As mustard varies so much in strength, and the skin of individuals in susceptibility, the action of mustard when applied should be closely watched, else a troublesome ulcer may be produced; this is especially necessary when the patient is unconscious. - As a condiment the uses of mustard are well known; it is mentioned by Shakespeare in "Taming of the Shrew," act 4, scene 3, though it did not become common until the time of George I. The English and Americans usually mix mustard with water and a little salt, but the French and Germans prepare it with various flavoring articles and usually cook it, depriving it of much of its pungency. The imported French mustard is of various flavors, that containing tarragon being much esteemed; celery seed, garlic, cloves, anchovies, and other things are used, and in some cases a peculiar flavor is given by stirring the mixture with a hot poker. German mustard is mixed with vinegar in which black pepper, cinnamon and other spices, and onions have been boiled, with salt and sugar added; the vinegar is used boiling, hence the mustard is very mild; it improves by keeping. - -Wild mustard, the charlock of English farmers, is brassica sinapis-trum (formerly sinapis arvensis), a troublesome weed in European agriculture, and equally so in the grain fields of some of the older parts of the United States; it bears a general resemblance to the two species already noticed, but its leaves are less divided, and the nearly smooth pods have their seed-bearing portion longer than the stout two-edged beak, which is either empty or one-seeded. The seeds of this, if buried so low that they will not germinate, retain their vitality for a long time, and have been known to vegetate when brought to the surface after having been buried more than 40 years.

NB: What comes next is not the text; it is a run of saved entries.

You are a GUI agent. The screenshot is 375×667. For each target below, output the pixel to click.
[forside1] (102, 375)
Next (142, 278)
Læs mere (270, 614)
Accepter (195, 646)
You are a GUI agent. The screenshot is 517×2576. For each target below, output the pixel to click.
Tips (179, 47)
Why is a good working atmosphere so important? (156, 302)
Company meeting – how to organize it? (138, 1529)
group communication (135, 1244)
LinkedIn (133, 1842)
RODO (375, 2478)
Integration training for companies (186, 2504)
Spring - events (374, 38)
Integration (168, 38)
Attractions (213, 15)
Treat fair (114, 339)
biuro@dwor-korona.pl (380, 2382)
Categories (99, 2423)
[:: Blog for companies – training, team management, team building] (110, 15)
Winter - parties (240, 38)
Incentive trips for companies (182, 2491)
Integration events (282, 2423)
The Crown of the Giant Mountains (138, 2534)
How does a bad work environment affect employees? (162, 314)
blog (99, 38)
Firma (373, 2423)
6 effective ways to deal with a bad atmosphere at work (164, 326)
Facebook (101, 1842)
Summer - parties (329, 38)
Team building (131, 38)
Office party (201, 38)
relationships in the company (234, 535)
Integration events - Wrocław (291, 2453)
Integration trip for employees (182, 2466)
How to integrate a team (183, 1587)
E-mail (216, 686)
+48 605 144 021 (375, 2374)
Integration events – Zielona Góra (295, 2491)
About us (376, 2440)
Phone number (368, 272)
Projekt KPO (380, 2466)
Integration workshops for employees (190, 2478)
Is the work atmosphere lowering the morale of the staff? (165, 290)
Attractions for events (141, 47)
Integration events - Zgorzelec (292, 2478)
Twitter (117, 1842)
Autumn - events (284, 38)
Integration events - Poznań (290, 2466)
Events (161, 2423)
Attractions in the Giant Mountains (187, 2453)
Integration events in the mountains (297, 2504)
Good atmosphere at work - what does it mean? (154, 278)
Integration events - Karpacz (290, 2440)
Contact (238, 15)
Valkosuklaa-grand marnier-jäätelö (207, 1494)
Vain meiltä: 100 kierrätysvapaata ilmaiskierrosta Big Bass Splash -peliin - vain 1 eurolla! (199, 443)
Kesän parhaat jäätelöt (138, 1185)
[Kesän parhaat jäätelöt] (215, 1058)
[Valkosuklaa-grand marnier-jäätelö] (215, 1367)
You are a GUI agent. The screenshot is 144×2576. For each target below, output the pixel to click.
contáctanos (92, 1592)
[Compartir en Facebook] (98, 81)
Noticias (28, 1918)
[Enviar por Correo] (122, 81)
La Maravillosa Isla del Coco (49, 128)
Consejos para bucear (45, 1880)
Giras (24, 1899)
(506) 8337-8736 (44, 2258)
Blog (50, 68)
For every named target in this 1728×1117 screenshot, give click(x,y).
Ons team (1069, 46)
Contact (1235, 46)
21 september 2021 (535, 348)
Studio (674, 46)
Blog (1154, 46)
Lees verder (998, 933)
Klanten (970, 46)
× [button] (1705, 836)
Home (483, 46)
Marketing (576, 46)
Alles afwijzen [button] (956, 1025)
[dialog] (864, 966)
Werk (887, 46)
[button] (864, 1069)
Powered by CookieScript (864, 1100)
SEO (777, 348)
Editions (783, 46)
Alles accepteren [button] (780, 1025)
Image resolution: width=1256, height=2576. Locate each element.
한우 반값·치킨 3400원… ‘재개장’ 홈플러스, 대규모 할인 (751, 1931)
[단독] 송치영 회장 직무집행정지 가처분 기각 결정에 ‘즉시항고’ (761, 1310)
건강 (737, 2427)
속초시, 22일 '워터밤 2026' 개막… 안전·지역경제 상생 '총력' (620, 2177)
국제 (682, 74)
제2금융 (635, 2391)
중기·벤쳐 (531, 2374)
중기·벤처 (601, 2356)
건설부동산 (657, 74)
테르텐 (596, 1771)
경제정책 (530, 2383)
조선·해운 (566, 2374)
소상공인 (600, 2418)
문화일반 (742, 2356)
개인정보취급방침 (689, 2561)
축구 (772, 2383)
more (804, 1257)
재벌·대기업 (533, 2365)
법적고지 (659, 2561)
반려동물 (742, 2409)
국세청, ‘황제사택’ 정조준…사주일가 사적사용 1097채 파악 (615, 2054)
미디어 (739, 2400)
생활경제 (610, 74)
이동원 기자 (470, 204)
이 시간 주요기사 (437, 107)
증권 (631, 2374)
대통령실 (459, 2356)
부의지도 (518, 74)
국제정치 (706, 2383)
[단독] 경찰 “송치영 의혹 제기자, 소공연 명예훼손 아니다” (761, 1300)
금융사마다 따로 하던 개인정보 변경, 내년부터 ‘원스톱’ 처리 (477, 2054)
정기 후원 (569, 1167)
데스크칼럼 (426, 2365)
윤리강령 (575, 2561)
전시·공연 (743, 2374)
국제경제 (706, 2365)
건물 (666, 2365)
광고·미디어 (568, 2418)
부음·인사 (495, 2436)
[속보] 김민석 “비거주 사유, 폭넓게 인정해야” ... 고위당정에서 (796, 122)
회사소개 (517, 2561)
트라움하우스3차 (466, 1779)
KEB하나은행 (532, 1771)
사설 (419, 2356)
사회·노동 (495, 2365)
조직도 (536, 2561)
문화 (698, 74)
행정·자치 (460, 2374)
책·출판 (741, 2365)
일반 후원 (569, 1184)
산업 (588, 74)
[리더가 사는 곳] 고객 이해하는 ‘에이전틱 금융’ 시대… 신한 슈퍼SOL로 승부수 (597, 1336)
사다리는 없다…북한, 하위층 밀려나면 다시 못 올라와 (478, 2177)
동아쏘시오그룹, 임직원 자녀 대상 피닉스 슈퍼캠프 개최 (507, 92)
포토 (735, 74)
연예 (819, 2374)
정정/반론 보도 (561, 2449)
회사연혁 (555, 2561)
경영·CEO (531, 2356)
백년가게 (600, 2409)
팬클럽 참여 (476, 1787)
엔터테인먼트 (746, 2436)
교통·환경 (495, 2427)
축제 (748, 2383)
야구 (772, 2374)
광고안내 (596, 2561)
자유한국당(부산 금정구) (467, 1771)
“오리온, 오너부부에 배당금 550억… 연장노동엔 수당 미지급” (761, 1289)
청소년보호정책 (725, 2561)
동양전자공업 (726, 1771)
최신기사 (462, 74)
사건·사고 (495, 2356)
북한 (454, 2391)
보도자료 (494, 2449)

Sheep are exceedingly fond of it, and are sometimes used to clear a field of charlock. In Japan, India, and other countries related species are cultivated for their leaves as food, or for their seeds to furnish oil. - The attempts to identify the plant mentioned as mustard in the New Testament have given rise to much discussion; some still hold that the black mustard, which in Palestine grows 10 or 12 ft. high, is the plant, while others refer it to Sahadora Indica, which according to Boyle was the mustard tree of the Jews. The order Salvadoracece is a small one closely related to the jasmine family. - Hedge mustard is sisymbrium officinale: a common, much-branched, unsightly weed, of the same family; it is the herb au chantre of the French, who formerly held it in esteem as a remedy for the hoarseness of singers. Tansy mustard is S. canescens, with finely divided leaves, common from New York southward.